» What the task requires:
Scan the entries for the word "screenshot". Every line that has it should be copied.

───── Records for this exercise

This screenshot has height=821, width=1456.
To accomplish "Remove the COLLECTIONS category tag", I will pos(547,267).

──────────
───── Records for this exercise

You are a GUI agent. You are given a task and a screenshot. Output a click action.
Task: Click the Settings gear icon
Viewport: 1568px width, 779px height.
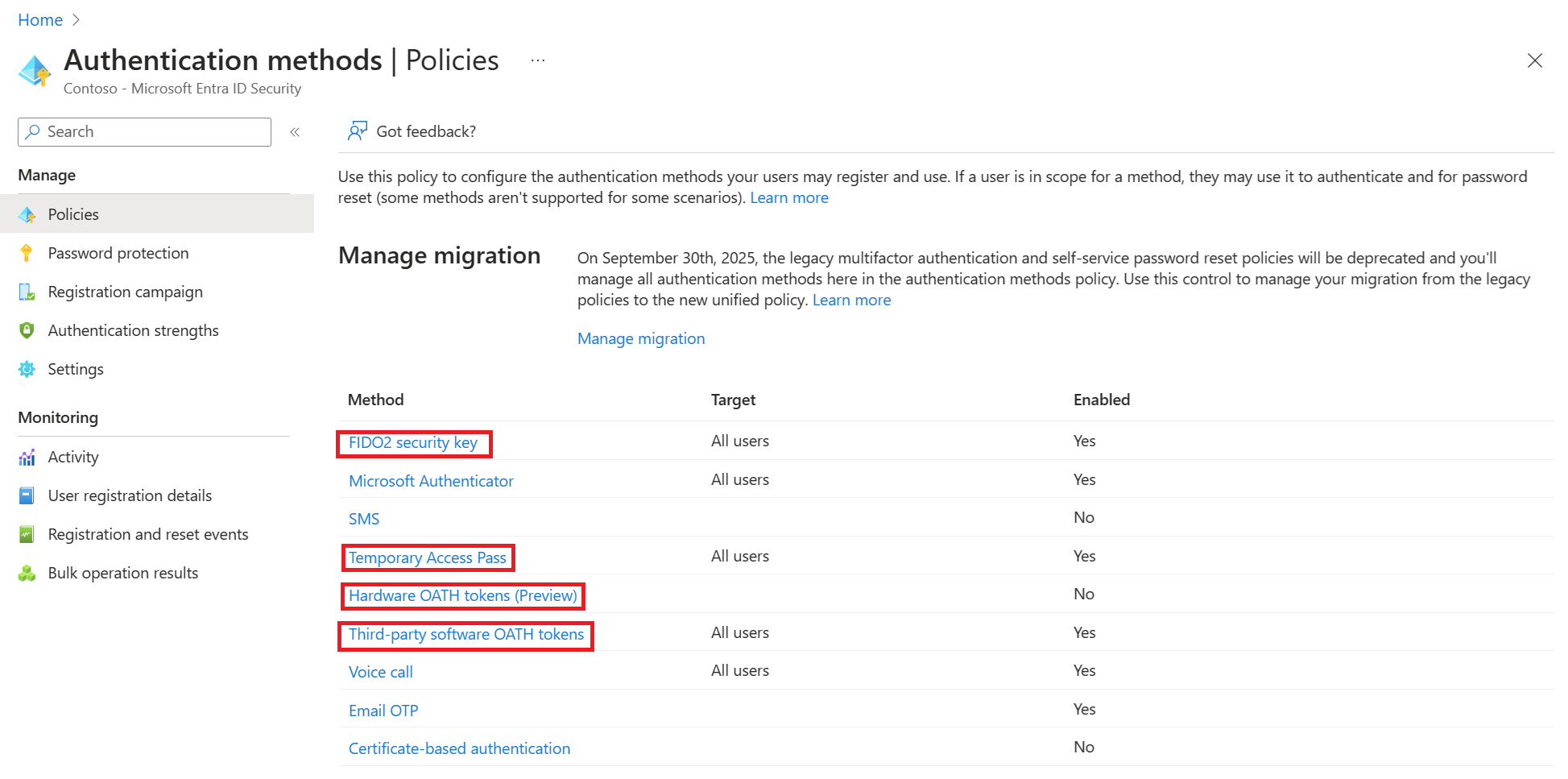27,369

──────────

» Answer for this exercise:
This screenshot has height=821, width=1456.
You are a GUI agent. You are given a task and a screenshot. Output a click action.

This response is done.